:: Text segment ::
'Gillian Anderson has been a good sport about it': comedian Kieran Hodgson on that viral The Crown spoof

‘Livid’: Hodgson wanted Sixties PM Alec Douglas-Home to feature in The Crown
‘Livid’: Hodgson wanted Sixties PM Alec Douglas-Home to feature in The Crown

“Did you know that the Queen is something of an impressionist and it’s a feature of Christmases at Sandringham that she will do excellent impressions of public figures?” I didn’t know this. But after the week that Kieran Hodgson has had I’m all ears. His short, sharp, brilliant online parody of season four of The Crown has proved as much a must-watch as the real thing, racking up 3.4m views in its first five days - the numbers still rising.

This time last week the 32-year-old comedian’s main calling cards were his zestily curious and intellectually ambitious stage shows, each displaying the expressive malleability of his good-looks and uncanny gift for impressions. His most recent, ’75 - a Brexit-framed look at the 1975 European Community referendum - was made into a Channel 4 comic documentary (co-starring Liza Tarbuck and Harry Enfield). But in terms of traction, it doesn’t compare with the spoof he fast-concocted in his recently adopted Glasgow flat.

A solo tour de force, the two-minute sequence crams in a deft and daft precis of the 10 new episodes. Well-known royal faces sit alongside ‘cameos’ such as Mountbatten, Thatcher and palace intruder Michael Fagan. Wit and on the nose caricature are in breakneck evidence from an absurdly stooped Charles moaning “What am I going to do in this series, Mummy? I’ve already learned Welsh, there’s nowhere else for me to go” to the final, tartly feeble ‘Oh dear” – the running gag of his head-scarfed HM.

The feedback on social media has been ecstatic – with praise from Python Eric Idle and historian Simon Schama, who said he choked on his porridge with laughter. Hodgson, who hails from Holmfirth, West Yorkshire, is  particularly pleased with the Tweet (‘genius’) from Gillian Anderson, The Crown’s Mrs T. He guys her stiff (some might say wooden) account of the Iron Lady to a tee. “I’m impressed at her being such a good sport about it. The fact that she could see it for what it was [suggested] I hadn’t been too cruel to the actors.”

Covid has kiboshed live comedy and forced our stricken japesters to turn online. Hodgson has studied hard. “I’ve spent the last eight months observing what makes for successful videos on the internet. A huge element is succinctness: speed of editing, speed of ideas, and not being afraid to throw a great amount of content into a small amount of time. That suited The Crown perfectly.”

:: Description of the task ::
Edit the stretch of the Kieran Hodgson article from "This time last" through "adopted Glasgow flat.", changing "stage shows" to "live shows".

:: Records shown ::
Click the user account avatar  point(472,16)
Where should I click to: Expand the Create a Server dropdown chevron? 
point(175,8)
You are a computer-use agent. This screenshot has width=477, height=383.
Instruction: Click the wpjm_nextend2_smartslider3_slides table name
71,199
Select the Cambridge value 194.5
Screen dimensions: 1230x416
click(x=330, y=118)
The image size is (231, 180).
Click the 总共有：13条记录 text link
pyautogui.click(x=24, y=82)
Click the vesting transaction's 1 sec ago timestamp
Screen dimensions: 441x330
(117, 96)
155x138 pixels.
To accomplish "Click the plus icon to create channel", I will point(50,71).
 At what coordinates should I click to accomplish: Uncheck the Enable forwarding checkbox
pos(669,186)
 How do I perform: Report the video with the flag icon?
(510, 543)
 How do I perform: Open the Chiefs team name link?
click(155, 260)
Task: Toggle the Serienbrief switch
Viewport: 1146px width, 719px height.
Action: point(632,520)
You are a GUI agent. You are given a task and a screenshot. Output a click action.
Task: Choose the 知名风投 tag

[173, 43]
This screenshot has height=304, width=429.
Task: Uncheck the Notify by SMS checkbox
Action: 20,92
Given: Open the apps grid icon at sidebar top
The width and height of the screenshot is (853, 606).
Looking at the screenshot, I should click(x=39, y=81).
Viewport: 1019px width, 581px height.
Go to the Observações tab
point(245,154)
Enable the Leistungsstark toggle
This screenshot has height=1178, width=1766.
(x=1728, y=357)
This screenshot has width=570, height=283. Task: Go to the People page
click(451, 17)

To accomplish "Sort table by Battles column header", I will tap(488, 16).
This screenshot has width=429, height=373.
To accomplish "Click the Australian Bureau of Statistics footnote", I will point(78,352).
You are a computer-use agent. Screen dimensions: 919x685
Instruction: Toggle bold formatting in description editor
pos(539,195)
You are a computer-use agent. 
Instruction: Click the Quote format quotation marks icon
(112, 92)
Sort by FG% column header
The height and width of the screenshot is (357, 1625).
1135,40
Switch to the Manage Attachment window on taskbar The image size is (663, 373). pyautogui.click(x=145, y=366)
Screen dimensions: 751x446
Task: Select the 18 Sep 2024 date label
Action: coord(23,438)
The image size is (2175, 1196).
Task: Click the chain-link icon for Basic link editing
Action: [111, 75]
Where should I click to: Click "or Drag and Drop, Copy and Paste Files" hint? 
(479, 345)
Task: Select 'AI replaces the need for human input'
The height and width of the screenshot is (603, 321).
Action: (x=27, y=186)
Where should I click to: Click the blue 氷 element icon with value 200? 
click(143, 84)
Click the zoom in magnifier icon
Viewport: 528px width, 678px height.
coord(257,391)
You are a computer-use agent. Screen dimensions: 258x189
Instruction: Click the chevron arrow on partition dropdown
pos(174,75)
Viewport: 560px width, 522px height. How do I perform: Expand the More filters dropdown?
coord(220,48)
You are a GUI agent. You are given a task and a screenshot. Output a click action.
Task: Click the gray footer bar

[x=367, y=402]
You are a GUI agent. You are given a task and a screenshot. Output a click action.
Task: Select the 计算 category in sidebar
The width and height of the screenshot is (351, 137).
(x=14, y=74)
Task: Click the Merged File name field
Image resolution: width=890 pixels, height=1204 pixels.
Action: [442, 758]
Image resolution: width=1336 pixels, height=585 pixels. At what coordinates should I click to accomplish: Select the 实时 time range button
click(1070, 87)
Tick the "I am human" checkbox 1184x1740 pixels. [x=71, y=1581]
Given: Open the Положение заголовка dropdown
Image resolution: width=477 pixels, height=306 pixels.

:: Written solution ::
This time last week the 32-year-old comedian’s main calling cards were his zestily curious and intellectually ambitious live shows, each displaying the expressive malleability of his good-looks and uncanny gift for impressions. His most recent, ’75 - a Brexit-framed look at the 1975 European Community referendum - was made into a Channel 4 comic documentary (co-starring Liza Tarbuck and Harry Enfield). But in terms of traction, it doesn’t compare with the spoof he fast-concocted in his recently adopted Glasgow flat.